───── Record excerpts

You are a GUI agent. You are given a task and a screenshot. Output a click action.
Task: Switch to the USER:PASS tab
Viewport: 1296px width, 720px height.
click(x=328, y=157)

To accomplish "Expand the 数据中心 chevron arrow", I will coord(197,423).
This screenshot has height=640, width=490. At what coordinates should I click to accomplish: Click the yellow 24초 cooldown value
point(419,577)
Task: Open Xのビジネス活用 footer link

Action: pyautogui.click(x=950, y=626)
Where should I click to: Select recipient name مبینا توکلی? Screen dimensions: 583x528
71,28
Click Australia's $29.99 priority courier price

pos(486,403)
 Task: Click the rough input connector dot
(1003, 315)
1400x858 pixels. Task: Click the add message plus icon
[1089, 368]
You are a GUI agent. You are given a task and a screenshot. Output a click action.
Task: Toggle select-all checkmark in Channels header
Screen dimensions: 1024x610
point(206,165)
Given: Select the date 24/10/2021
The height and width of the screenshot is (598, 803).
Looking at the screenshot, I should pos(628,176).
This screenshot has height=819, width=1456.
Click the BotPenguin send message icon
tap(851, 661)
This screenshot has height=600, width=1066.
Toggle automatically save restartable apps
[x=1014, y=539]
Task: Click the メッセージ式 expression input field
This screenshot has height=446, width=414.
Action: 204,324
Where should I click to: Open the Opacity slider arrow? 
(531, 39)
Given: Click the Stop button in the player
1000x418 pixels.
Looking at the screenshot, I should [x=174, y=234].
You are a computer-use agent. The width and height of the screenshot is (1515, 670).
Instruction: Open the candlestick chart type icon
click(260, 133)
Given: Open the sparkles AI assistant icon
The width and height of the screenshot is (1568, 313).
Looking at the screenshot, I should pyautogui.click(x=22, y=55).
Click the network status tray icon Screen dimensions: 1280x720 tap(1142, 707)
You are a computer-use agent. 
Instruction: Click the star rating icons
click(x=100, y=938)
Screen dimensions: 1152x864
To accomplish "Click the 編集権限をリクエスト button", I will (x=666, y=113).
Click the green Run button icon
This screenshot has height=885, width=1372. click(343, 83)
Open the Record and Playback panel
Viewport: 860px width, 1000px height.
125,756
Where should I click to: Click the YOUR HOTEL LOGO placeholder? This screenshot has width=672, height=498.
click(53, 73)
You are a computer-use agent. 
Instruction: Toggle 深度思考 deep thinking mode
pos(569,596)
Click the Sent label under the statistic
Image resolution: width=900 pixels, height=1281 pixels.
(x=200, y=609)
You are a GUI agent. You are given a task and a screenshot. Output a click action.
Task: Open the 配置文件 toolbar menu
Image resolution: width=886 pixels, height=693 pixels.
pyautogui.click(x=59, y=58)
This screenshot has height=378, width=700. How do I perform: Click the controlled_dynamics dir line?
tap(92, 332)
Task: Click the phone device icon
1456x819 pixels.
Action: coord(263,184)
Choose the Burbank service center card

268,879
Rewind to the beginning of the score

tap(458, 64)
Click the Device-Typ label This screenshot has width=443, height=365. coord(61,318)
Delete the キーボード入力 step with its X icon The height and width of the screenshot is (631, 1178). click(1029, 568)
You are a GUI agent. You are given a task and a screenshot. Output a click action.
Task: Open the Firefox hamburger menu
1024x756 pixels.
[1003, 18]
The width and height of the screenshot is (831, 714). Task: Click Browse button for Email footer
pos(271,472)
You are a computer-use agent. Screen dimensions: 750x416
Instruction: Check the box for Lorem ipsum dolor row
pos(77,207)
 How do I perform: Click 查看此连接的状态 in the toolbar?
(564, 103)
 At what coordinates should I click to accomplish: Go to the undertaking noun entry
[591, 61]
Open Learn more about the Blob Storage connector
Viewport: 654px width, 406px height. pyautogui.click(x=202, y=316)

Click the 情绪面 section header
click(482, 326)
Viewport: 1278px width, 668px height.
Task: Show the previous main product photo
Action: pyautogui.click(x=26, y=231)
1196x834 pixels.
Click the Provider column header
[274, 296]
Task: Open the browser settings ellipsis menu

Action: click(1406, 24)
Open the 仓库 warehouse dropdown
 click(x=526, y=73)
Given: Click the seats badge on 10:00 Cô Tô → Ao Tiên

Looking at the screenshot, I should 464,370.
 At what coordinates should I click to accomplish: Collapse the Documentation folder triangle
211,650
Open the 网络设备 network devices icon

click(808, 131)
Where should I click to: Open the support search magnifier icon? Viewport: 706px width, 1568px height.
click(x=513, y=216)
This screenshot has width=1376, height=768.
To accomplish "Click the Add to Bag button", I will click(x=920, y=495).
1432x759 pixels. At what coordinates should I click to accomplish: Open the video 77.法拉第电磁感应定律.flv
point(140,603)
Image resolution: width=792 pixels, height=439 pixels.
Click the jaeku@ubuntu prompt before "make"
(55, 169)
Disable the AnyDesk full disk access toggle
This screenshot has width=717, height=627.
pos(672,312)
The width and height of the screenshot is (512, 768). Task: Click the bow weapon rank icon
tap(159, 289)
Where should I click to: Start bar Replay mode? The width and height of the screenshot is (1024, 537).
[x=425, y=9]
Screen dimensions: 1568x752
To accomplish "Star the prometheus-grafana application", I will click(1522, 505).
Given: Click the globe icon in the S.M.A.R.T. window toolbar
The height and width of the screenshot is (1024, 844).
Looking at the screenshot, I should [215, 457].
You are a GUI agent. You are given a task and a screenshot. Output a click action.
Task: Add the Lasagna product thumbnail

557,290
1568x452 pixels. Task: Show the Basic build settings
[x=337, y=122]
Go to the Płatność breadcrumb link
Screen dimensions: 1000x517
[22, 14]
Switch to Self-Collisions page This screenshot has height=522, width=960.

──────────

The response must be an exact reproduction of all the entries.

You are a GUI agent. You are given a task and a screenshot. Output a click action.
Task: Switch to the USER:PASS tab
Viewport: 1296px width, 720px height.
click(x=328, y=157)

To accomplish "Expand the 数据中心 chevron arrow", I will coord(197,423).
This screenshot has height=640, width=490. At what coordinates should I click to accomplish: Click the yellow 24초 cooldown value
point(419,577)
Task: Open Xのビジネス活用 footer link

Action: pyautogui.click(x=950, y=626)
Where should I click to: Select recipient name مبینا توکلی? Screen dimensions: 583x528
71,28
Click Australia's $29.99 priority courier price

pos(486,403)
 Task: Click the rough input connector dot
(1003, 315)
1400x858 pixels. Task: Click the add message plus icon
[1089, 368]
You are a GUI agent. You are given a task and a screenshot. Output a click action.
Task: Toggle select-all checkmark in Channels header
Screen dimensions: 1024x610
point(206,165)
Given: Select the date 24/10/2021
The height and width of the screenshot is (598, 803).
Looking at the screenshot, I should pos(628,176).
This screenshot has height=819, width=1456.
Click the BotPenguin send message icon
tap(851, 661)
This screenshot has height=600, width=1066.
Toggle automatically save restartable apps
[x=1014, y=539]
Task: Click the メッセージ式 expression input field
This screenshot has height=446, width=414.
Action: 204,324
Where should I click to: Open the Opacity slider arrow? 
(531, 39)
Given: Click the Stop button in the player
1000x418 pixels.
Looking at the screenshot, I should [x=174, y=234].
You are a computer-use agent. The width and height of the screenshot is (1515, 670).
Instruction: Open the candlestick chart type icon
click(260, 133)
Given: Open the sparkles AI assistant icon
The width and height of the screenshot is (1568, 313).
Looking at the screenshot, I should pyautogui.click(x=22, y=55).
Click the network status tray icon Screen dimensions: 1280x720 tap(1142, 707)
You are a computer-use agent. 
Instruction: Click the star rating icons
click(x=100, y=938)
Screen dimensions: 1152x864
To accomplish "Click the 編集権限をリクエスト button", I will (x=666, y=113).
Click the green Run button icon
This screenshot has height=885, width=1372. click(343, 83)
Open the Record and Playback panel
Viewport: 860px width, 1000px height.
125,756
Where should I click to: Click the YOUR HOTEL LOGO placeholder? This screenshot has width=672, height=498.
click(53, 73)
You are a computer-use agent. 
Instruction: Toggle 深度思考 deep thinking mode
pos(569,596)
Click the Sent label under the statistic
Image resolution: width=900 pixels, height=1281 pixels.
(x=200, y=609)
You are a GUI agent. You are given a task and a screenshot. Output a click action.
Task: Open the 配置文件 toolbar menu
Image resolution: width=886 pixels, height=693 pixels.
pyautogui.click(x=59, y=58)
This screenshot has height=378, width=700. How do I perform: Click the controlled_dynamics dir line?
tap(92, 332)
Task: Click the phone device icon
1456x819 pixels.
Action: coord(263,184)
Choose the Burbank service center card

268,879
Rewind to the beginning of the score

tap(458, 64)
Click the Device-Typ label This screenshot has width=443, height=365. coord(61,318)
Delete the キーボード入力 step with its X icon The height and width of the screenshot is (631, 1178). click(1029, 568)
You are a GUI agent. You are given a task and a screenshot. Output a click action.
Task: Open the Firefox hamburger menu
1024x756 pixels.
[1003, 18]
The width and height of the screenshot is (831, 714). Task: Click Browse button for Email footer
pos(271,472)
You are a computer-use agent. Screen dimensions: 750x416
Instruction: Check the box for Lorem ipsum dolor row
pos(77,207)
 How do I perform: Click 查看此连接的状态 in the toolbar?
(564, 103)
 At what coordinates should I click to accomplish: Go to the undertaking noun entry
[591, 61]
Open Learn more about the Blob Storage connector
Viewport: 654px width, 406px height. pyautogui.click(x=202, y=316)

Click the 情绪面 section header
click(482, 326)
Viewport: 1278px width, 668px height.
Task: Show the previous main product photo
Action: pyautogui.click(x=26, y=231)
1196x834 pixels.
Click the Provider column header
[274, 296]
Task: Open the browser settings ellipsis menu

Action: click(1406, 24)
Open the 仓库 warehouse dropdown
 click(x=526, y=73)
Given: Click the seats badge on 10:00 Cô Tô → Ao Tiên

Looking at the screenshot, I should 464,370.
 At what coordinates should I click to accomplish: Collapse the Documentation folder triangle
211,650
Open the 网络设备 network devices icon

click(808, 131)
Where should I click to: Open the support search magnifier icon? Viewport: 706px width, 1568px height.
click(x=513, y=216)
This screenshot has width=1376, height=768.
To accomplish "Click the Add to Bag button", I will click(x=920, y=495).
1432x759 pixels. At what coordinates should I click to accomplish: Open the video 77.法拉第电磁感应定律.flv
point(140,603)
Image resolution: width=792 pixels, height=439 pixels.
Click the jaeku@ubuntu prompt before "make"
(55, 169)
Disable the AnyDesk full disk access toggle
This screenshot has width=717, height=627.
pos(672,312)
The width and height of the screenshot is (512, 768). Task: Click the bow weapon rank icon
tap(159, 289)
Where should I click to: Start bar Replay mode? The width and height of the screenshot is (1024, 537).
[x=425, y=9]
Screen dimensions: 1568x752
To accomplish "Star the prometheus-grafana application", I will click(1522, 505).
Given: Click the globe icon in the S.M.A.R.T. window toolbar
The height and width of the screenshot is (1024, 844).
Looking at the screenshot, I should [215, 457].
You are a GUI agent. You are given a task and a screenshot. Output a click action.
Task: Add the Lasagna product thumbnail

557,290
1568x452 pixels. Task: Show the Basic build settings
[x=337, y=122]
Go to the Płatność breadcrumb link
Screen dimensions: 1000x517
[22, 14]
Switch to Self-Collisions page This screenshot has height=522, width=960.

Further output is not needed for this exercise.